**YOUR GOAL**
Go through the material and copy every line in which "This" appears.

**EXERCISE DATA**
§ §

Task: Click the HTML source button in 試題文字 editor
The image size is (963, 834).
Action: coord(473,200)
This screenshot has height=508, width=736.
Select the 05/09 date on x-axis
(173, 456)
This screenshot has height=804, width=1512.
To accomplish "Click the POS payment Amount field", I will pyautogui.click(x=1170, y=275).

§ §

**SOLUTION**
This screenshot has height=508, width=736.
This screenshot has height=804, width=1512.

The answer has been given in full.